We’re rounding the corner on our second year here, approaching our third, and besides the house, we’ve capped it off in our traditional way, with LB’s and TK’s birthday parties. TK’s was this past weekend, in the house we just left: empty of furniture but full of people; a bounce house out front and water games in the back and beer and bubbles inside. This year has both flown by and felt like a marathon. It’s had more cloudy days, metaphorically speaking, but deeper and fuller ones. More serious talks over the wine glasses–but serious talks are my favourite kind–the ones that hold both laughter and tears are really the only ones worth having, I think.

I didn’t see TK or LB for most of the party–they were busy running around with their friends. Last year, when everyone started singing to TK, he hilariously ran around the corner to avoid the attention. This time, he merely covered his face partially with his arm, not enough, though, to hide the grin that stretched across his features. He clung to me, but loosely. He has come so fucking far.

I’m in awe of this boy who has undergone multiple knives, countless waiting rooms, MRI machines and offices; who has moved across the world and through three houses, who sees the world through lenses I’ll never fully have and deals with obstacles I’ll never fully understand and rises to meet every challenge in ways I’ll never fully know. I’m in awe of his brother, who waits patiently for his brother in waiting rooms and cars, who repeats himself when TK doesn’t hear him the first time and asks TK to repeat himself when he doesn’t understand (“I don’t know what you’re saying, buddy”), who cracks jokes with an ability beyond his years.
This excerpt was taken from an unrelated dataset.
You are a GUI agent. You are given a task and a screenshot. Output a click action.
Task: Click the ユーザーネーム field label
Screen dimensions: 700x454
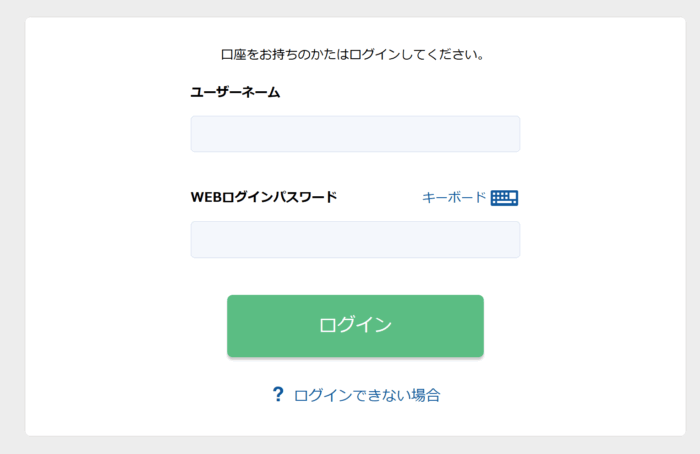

I’m in awe of their dad, whom they recently have taken to calling Jason, and how he’s led us, because of his hard work and irreplacability, to this new home, to three houses, each better in some way than the last, to views I never imagined. I’m in awe of the grace that has been in charge the whole time, grey clouds and sun, storms and their aftermaths.
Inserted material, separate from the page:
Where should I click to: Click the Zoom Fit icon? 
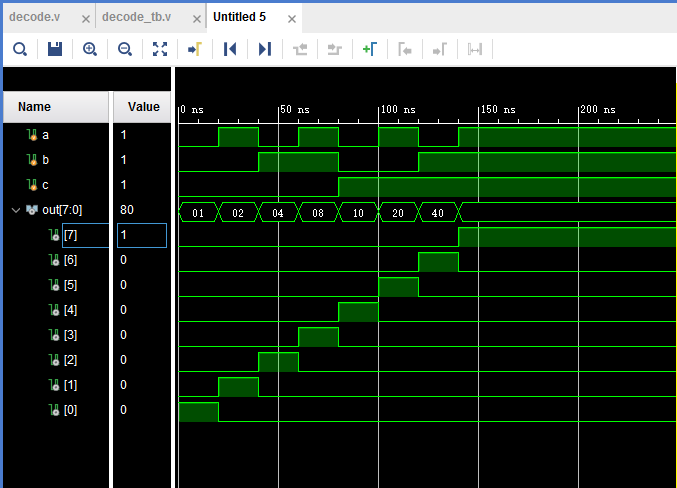(160, 49)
I’m tired because we just moved and because my stomach is cramping with a virus TK likely passed onto me. I’m emotional because it’s the Christmas season and with the hot weather here, I’m playing carols nonstop to make me remember. I’m reflective because it’s the end of another year here–another year away from family and so many friends, and another year embedded among more friends. Also, I have to pee and I’m holding it in, and I’m trying to avoid unpacking. There’s a lot going on.
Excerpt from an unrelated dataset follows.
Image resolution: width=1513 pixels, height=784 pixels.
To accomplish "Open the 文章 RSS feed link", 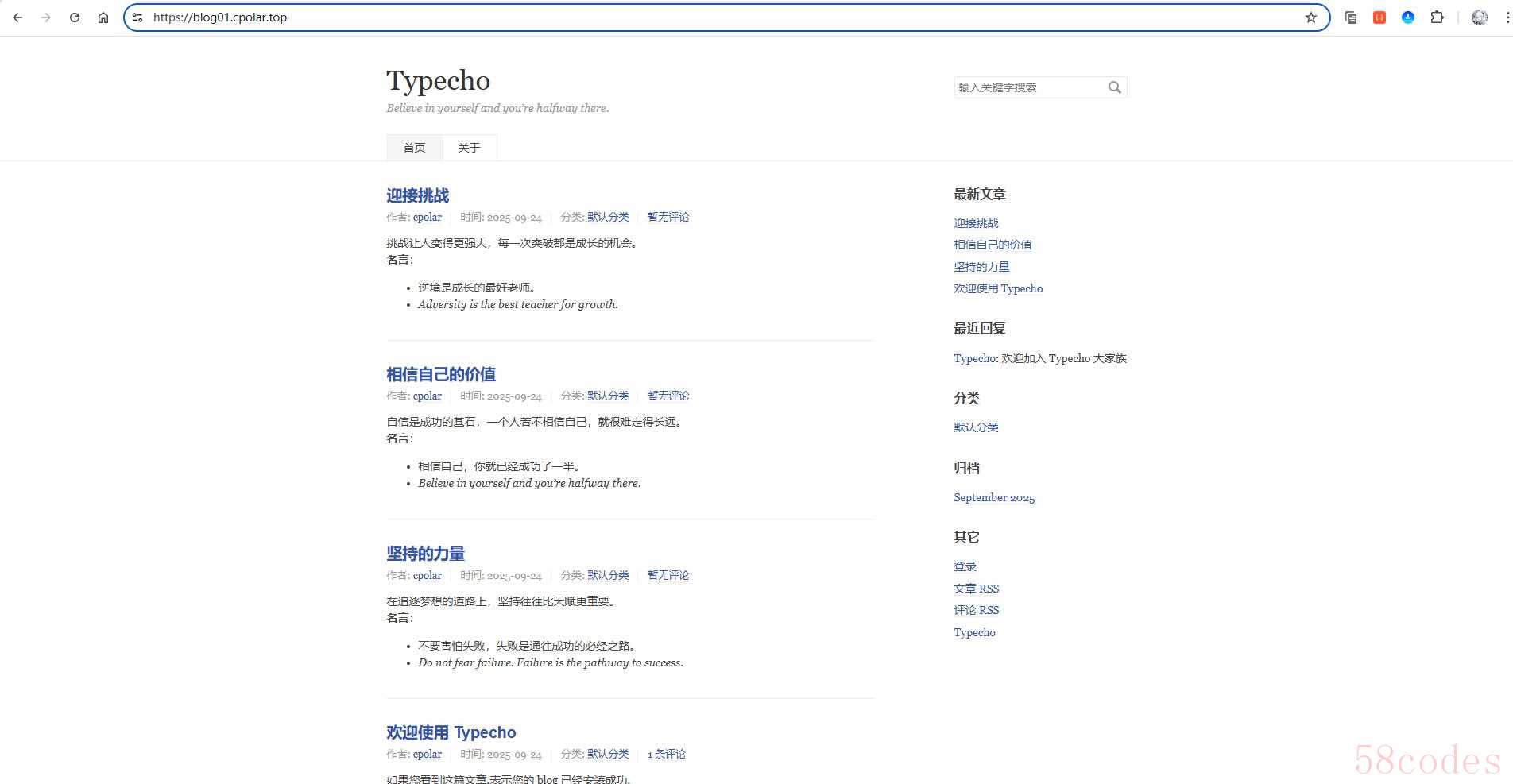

On TK’s trip to the art gallery a few weeks ago, I was drawn to a colourful painting and read the card beside it, which described the artist’s “theory of colour harmonisation based on analogies between colours of the spectrum and notes of the musical scale.” Which, to me, is a fancy way of saying that there harmony exists because of the differences–in colours, in notes, in people–not in spite of them. Spectrum is obviously a fraught word for me but I often forget how there are so many different examples of it around us. As one of my favourite, yet somehow also strangely terrible in hindsight, Christmas movies might say (paraphrase): spectrums actually are all around us.

This is good news for me as I slow to a walk, stomach cramping, around the harbour behind our (new, again) house and see some clouds gathering to the west. There could be a storm coming: in my bathroom? In the sky? In life? But once you emerge on the other side of enough storms, you develop this weird ability…to see past them.